A report of “The Center for Disease Control and Prevention” (CDC) describes few cases of acquired post-surgical septic arthritis probably associated with contaminated allografts and states that epidemiologic and laboratory investigation related to the tissue bank indicated that the allografts were the source of the infection, despite no apparent lapses in tissue processing [7]. Their paper recommends that when septic arthritis occurs after use of an allograft, allograft contamination should be suspected, especially when the infection is polymicrobial or associated with gram-negative organisms. No higher rate of infections was related to allograft ACL procedures [7, 17, 18, 20]. In our case we could not establish that the allograft was the source of contamination since all graft cultures returned normal and synovial cultures grew only S.L. Nevertheless, this possibility could not be ruled out either as the CDC already stated [7] that although aseptic processing avoids contamination of tissue at the tissue bank, it does not eliminate contamination originating from the donor that might be inherent to the graft.
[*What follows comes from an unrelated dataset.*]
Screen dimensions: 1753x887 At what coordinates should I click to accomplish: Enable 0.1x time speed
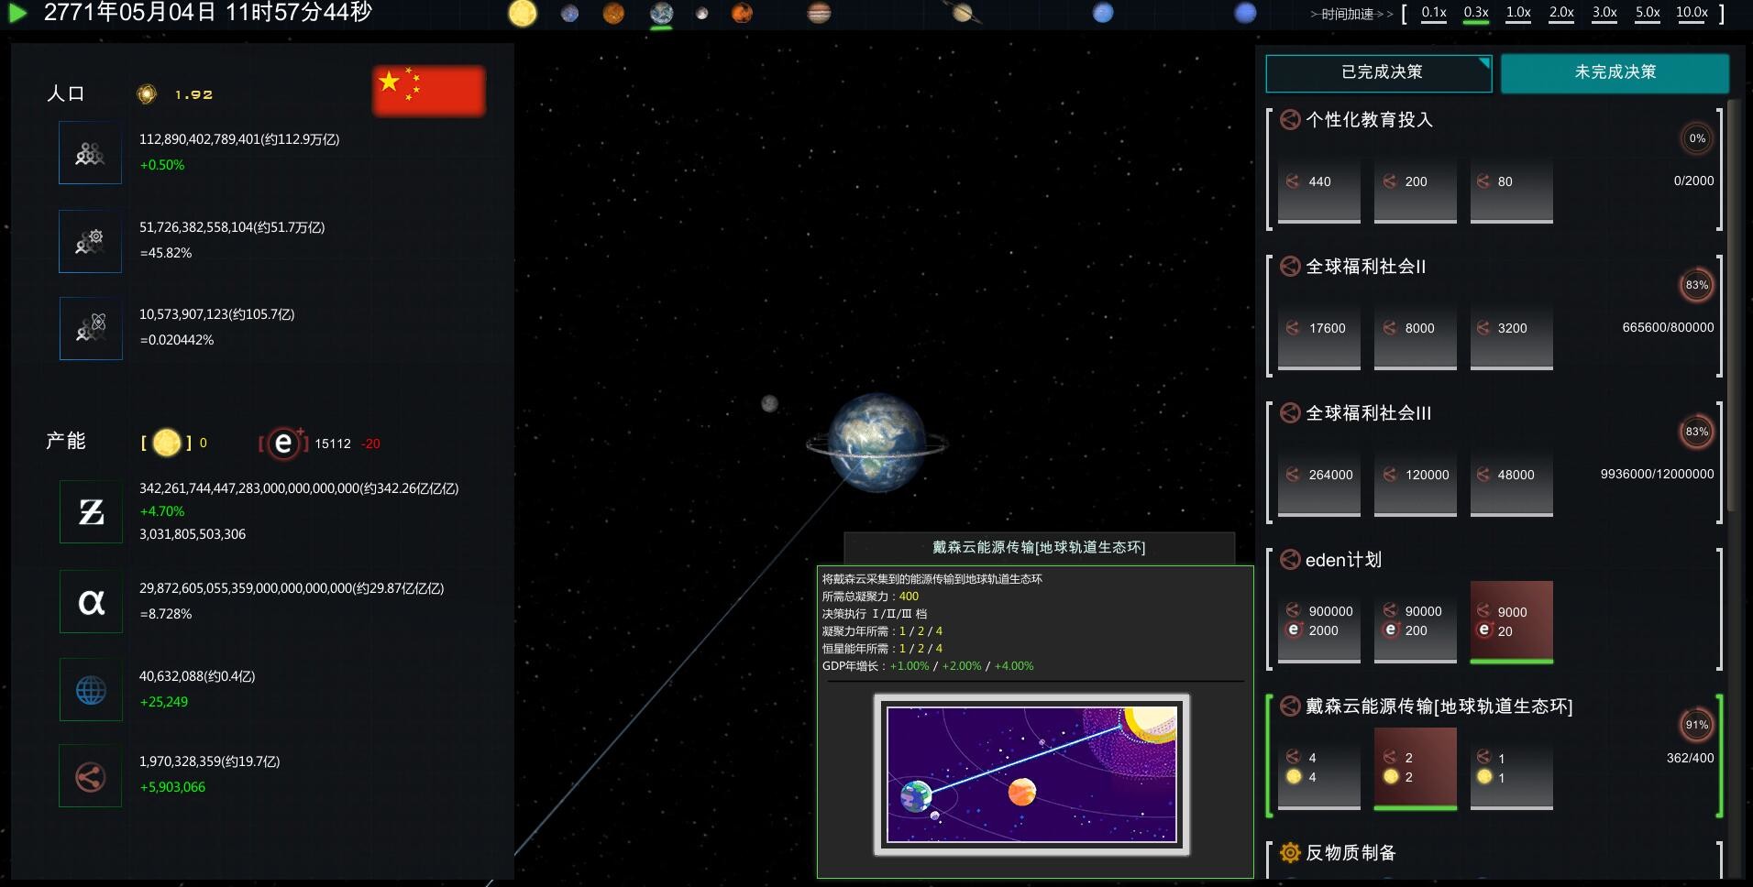[1432, 14]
S.L and S. aureus share similar morphology and both the species produce clumping factor resulting in positive slide coagulase and latex agglutination test. Negative tube coagulase tests and positive pyrrolidonyl arylamidase, ornithine decarboxylase, and mannitol fermentation tests distinguish S.L from other clumping factor producing Staphylococcus species [1]. If the microbiology laboratory does not use the tube coagulase (long) test to confirm the slide coagulase test result, the organism may be misidentified as S. aureus. S. lugdunensis is more virulent than other coagulase-negative staphylococci and in many clinical situations behaves like S. aureus, further increasing the confusion and worsening the expected outcome. A high suspicion rate and prompt speciation can lead to earlier recognition of S.L therefore, enabling the initiation of earlier and culture-specific IV antibiotics.

We conclude that although S.L is a coagulase-negative staphylococci and the patient may present relatively late after the surgery with only mild clinical symptoms and the absence of systemic signs of infection, it may cause a long disease course and a diagnostic and therapeutic dilemma. Early laboratory studies should be ordered with an emphasis on the possible presence of S.L. and appropriate antibiotic protocol followed by early lavage should be considered as early as possible.

To our knowledge this is the first report of septic arthritis following ACL procedure relating to this pathogen.